Tal
vez no conozcas este capítulo oscuro –y extraño– de la historia de Estados
Unidos
Desde
las oleadas inmigrantes de irlandeses, polacos e italianos hasta el posterior
influjo de latinoamericanos, la Ciudad de Nueva York ha sido siempre un bastión
vibrante del catolicismo. Dicha historia hace que parezca especialmente extraño
que hubiera un tiempo en que simplemente ser un sacerdote católico en
Nueva York fuera una ofensa criminal punible por ley con la muerte.
Esta
sorprendente ley, que hace mucho quedó ya abolida, se aplicó solamente una vez.
Y se aplicó sobre John Ury, un graduado de la inglesa Universidad de Cambridge
que trabajaba en la Ciudad de Nueva York como profesor de latín.
Ury
llevaba poco tiempo viviendo en la ciudad y algunos de sus vecinos empezaron a
sospechar que, en realidad, era un sacerdote católico. El hecho de que su
especialización fuera la enseñanza de latín no hacía sino acrecentar
esta sospecha, ya que el antiguo idioma de Roma se relacionaba estrechamente
con la Iglesia católica.
Ury
había entrado en un clima de intolerancia y paranoia. Como Gran Bretaña había
estado involucrada en una sucesión de guerras con España, había preocupaciones
por que la nación católica usara colegas católicos para infiltrarse en las
colonias británicas e intentar causar agitación.

•••••

## [PREGUNTAS DE ESTUDIO]
1/ Según el texto sobre John Ury, ¿qué materia enseñaba Ury en la Ciudad de Nueva York?
2/ Prolonga el texto sobre John Ury a partir de su última oración.
Las líneas de más abajo no intervienen en esta parte.

## [DATOS PROPORCIONADOS]
•••••

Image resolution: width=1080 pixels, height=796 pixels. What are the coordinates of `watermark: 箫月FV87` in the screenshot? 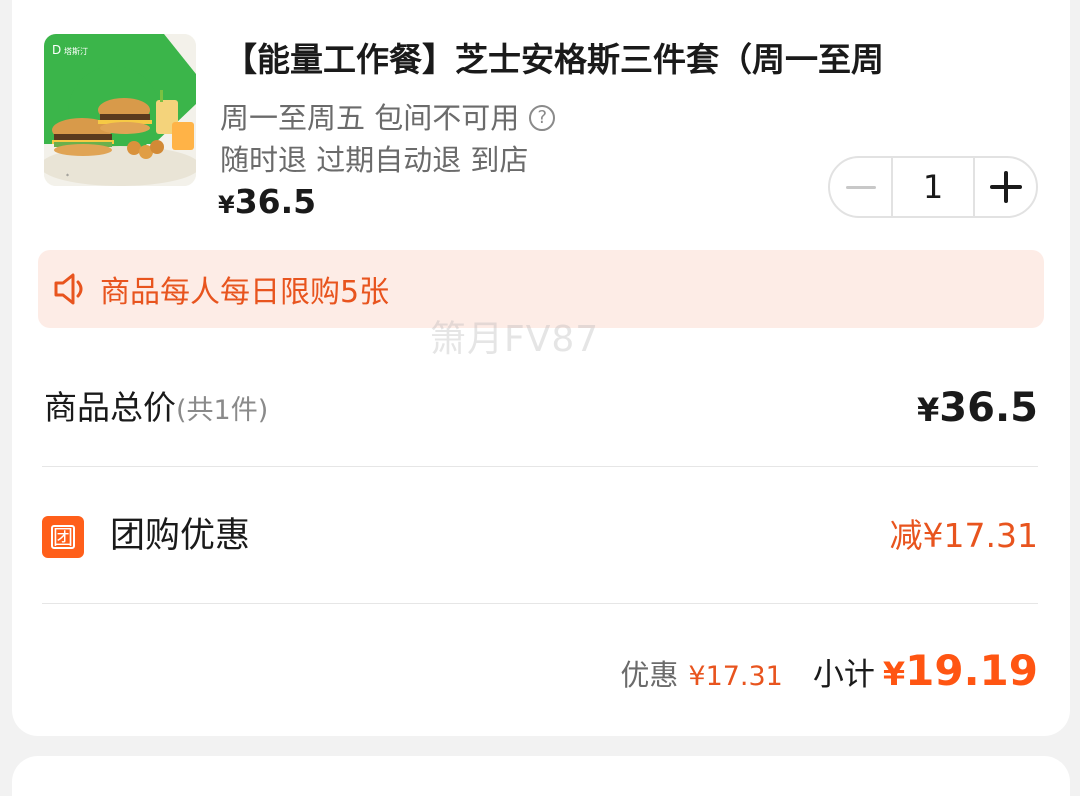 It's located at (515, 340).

•••••

## [RESPUESTAS]
1/ Enseñaba latín.

2/
También
preocupaba que la creciente población esclava en la ciudad –que había llegado a
aproximadamente un tercio de una
población total de 12.000 personas– propiciara un riesgo considerable de
rebelión.
Tras
una serie de incendios sospechosos durante marzo y abril de 1741, la tensión
era palpable. Cuando surgió una supuesta gran conspiración que incluía a
esclavos negros y pobres blancos que tratarían de tomar el control de la
ciudad, al “Padre Ury” le cayó la etiqueta de cabecilla de la trama.
Lo
cierto es que Ury no era católico romano, sino un nonjuror de la
Iglesia de Inglaterra. La designación nonjuror hace referencia al
clero anglicano que se negaba a profesar un juramento de lealtad a la Corona
británica.
El
juicio de John Ury comenzó el 29 de julio de 1741. Mary Burton, una criada de
16 años contratada en régimen de semiesclavitud, fue la testigo principal de la
acusación. Ella testificó que Ury había estado bautizando a esclavos negros en
una taberna local y luego animándoles a provocar incendios y cometer
asesinatos, unos pecados que Ury, como sacerdote católico que era, tenía el poder
de perdonar.
Burton,
cuyas declaraciones judiciales a veces eran inconsistentes y que supuestamente
había recibido pagos por su testimonio, contó que se había urdido un plan para
incendiar una iglesia protestante en el cercano Día de Navidad. Añadió que Ury
sugirió posponer el incendio a un día más cálido para “que el tejado estuviera
seco” y condujera mejor las llamas.
Según
la fiscalía, las ambiciones destructivas de Ury eran debidas a su empleo “por
otros sacerdotes y emisarios papistas”. Otra razón fue “su celo por esa
religión asesina: ya que la religión papista es así, que considera no solo
lícito, sino meritorio, matar y destruir toda opinión que difiera de la suya,
si así sirviere al interés de su detestable religión”.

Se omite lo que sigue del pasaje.